すべてを神に委ねる「やもめ」【マルコによる福音書12章38−44節】

 マルコによる福音書12章38以下では、やもめを食い尽くす律法学者と生活のすべてを投げる「やもめ」の姿が対比されています。二つの生き方が対比されるわけですが、それについて賽銭箱の向かいに座っているイエスさま一行がいます。イエスさま一行は、誰がいくら投じるかを見ていたのではなく、生活のすべてを神に委ねている人を探すために観察していたのかもしれません。その中でイエスさまの目にとまったのが、自らの生活のすべてを投じる貧しいやもめの姿でした。
 旧約聖書は、このような「やもめ」に対して社会的救済を呼びかけています。「寡婦や孤児はすべて苦しめてはならない。もし、あなたが彼を苦しめ、彼がわたしに向かって叫ぶ場合は、わたしは必ずその叫びを聞く。」(出エジプト記22章21−22節)けれども、律法学者のふるまいを見ますと、この呼びかけは守られていなかったことがわかります。さらには、その救済の必要な貧しい「やもめ」を食い物にしていました。
 「やもめ」とは、当時の社会において「夫」という生活の基盤を奪われた女性を指します。社会的弱者の代表として聖書では登場し、手厚い保護を必要とします。旧約聖書では、そのような社会的弱者への救済という特別な配慮が呼びかけられていましたが、それを指導する律法学者は自分たちの欲にまみれ、神を神とも思わない生き方をしていました。
 この状況は、2000年前のユダヤ社会だけにとどまらず、私たちの生きる日本社会においても、権力と富のあるところに力が集中し収奪が起こり、欲望のままに生きる為政者の姿に共通しているかもしれません。一方で、貧しく、困窮した状況の社会的弱者はすべてのものを奪われ、抑圧されたままの構造が継続されています。

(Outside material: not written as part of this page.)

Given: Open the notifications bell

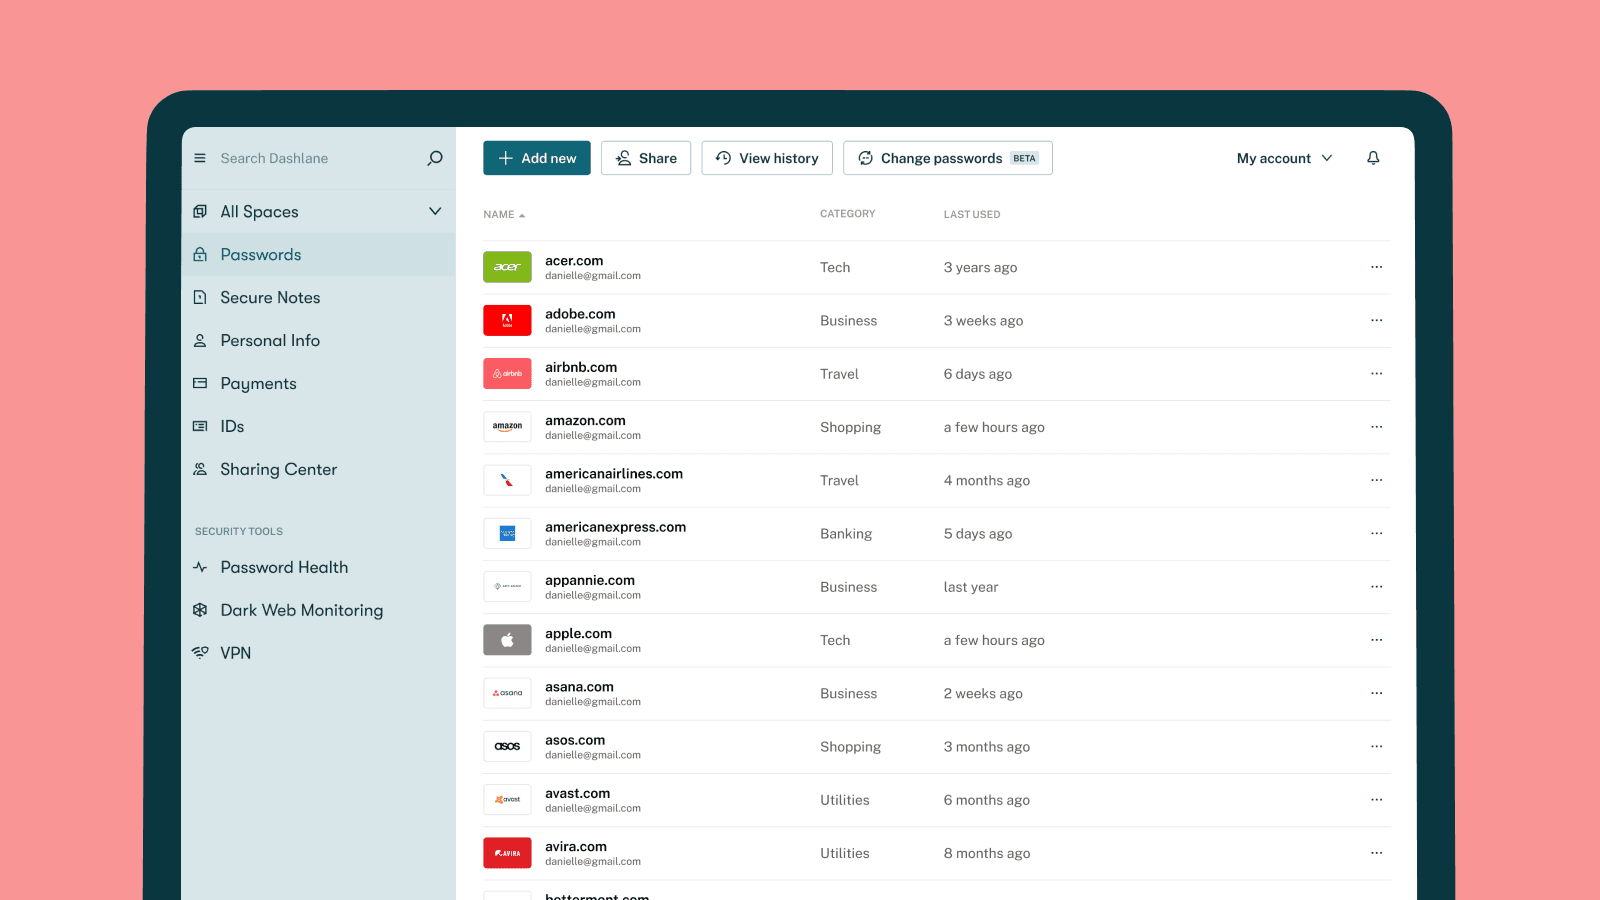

 しかし、イエスさま、またその弟子たちは、人の力にもはや頼れなくなった「やもめ」に目を注ぎます。すべてを神に委ねるしかなくなった「やもめ」を無視しないのです。イエスさまとは、そのような社会における低みに目を向け働かれる神です。私たちもすべてを委ねる「やもめ」の信仰にならいつつ、またイエスさまが働かれる場に参与する弟子として、この世に遣わされますように。